* Task prompt
Copy the material below word for word, keeping every line in its original order.

* Data entries

......

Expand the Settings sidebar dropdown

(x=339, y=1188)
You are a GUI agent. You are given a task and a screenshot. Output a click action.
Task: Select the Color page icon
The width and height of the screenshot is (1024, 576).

......

* Result of this task
Expand the Settings sidebar dropdown

(x=339, y=1188)
You are a GUI agent. You are given a task and a screenshot. Output a click action.
Task: Select the Color page icon
The width and height of the screenshot is (1024, 576).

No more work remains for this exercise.